By | December 17, 2021

NEW YORK, December 17 (C-Fam) The UN human rights office has launched a new initiative to promote judicial activism on gender issues in Central and South America, including abortion and the LGBT agenda.

The UN human rights office established an organization to promote strategic litigation, legal reforms, and legal education on gender issues in Central and South America, regions where laws remain highly protective of children in the womb. While the organization, called the Latin American Network for Gender-based Strategic Litigation, focuses mostly on violence against women, it also promotes abortion as an international right following the recommendations of the UN human rights bodies.

The UN report on which the organization’s work is based describes “access to safe and legal abortion” as a human right and calls on advocates across Latin America to promote the denial of abortion as a criminal act of “reproductive violence.”

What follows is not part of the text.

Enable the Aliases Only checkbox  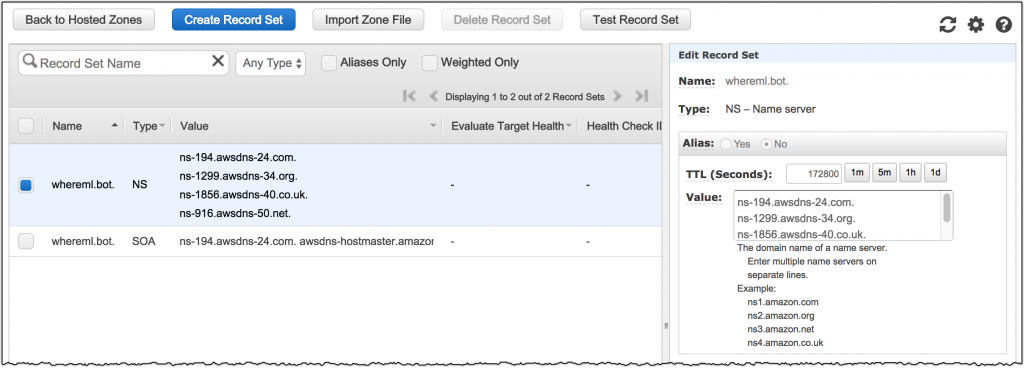[329, 63]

“To change laws, judicial practice, and the patriarchal culture that surrounds the investigation and punishment of crimes of sexual and gender based violence remains the central challenge,” said the coordinators of the group and American University professors Susana SáCouto and Claudia Martin in a blog.

The website of the organization promotes the rulings of Latin American courts promoting abortion as models to be followed, including controversial cases that have been dubbed judicial activism, or attempts by judges to impose their policy preferences in disregard of the will of the people as expressed by their elected representatives.

Despite much international pressure, Central and Latin America remain stubbornly pro-life, and democratic votes as well as referendums on abortion tend to yield pro-life results. That is why abortion advocates and the governments who back them are turning more and more to the judiciary and law-enforcement, even if this technically is a form of interfering in the internal affairs of countries, something prohibited by the UN Charter.

The initiative of the UN human rights office is only the latest effort of the UN office and powerful western countries to train judges, lawyers, activists, and law-enforcement personnel in the region to promote abortion.

Several UN agencies have long promoted the notion that denial of abortion should be a crime under international law. Ongoing programs from the UN human rights office as well as other programs carried out in the region with money from western donors link gender-based violence with the enforcement of abortion laws.

According to a 2014 Latin American Model Protocol for the investigation of gender-related killings of women prepared by the UN agencies, “deaths due to unsafe or clandestine abortions” should be considered “passive or indirect category of femicides.”

The UN rights office and UN agencies run workshops in the region for legal and law-enforcement personnel every year, according to reports prepared by the UN human rights office. In Central America, the regional offices of the UN human rights bureaucracy routinely promote abortion. And internal evaluations of the UN human rights office praise the role of “gender advisors” within the UN bureaucracy for promoting abortion and the LGBT agenda in Latin America and across the world.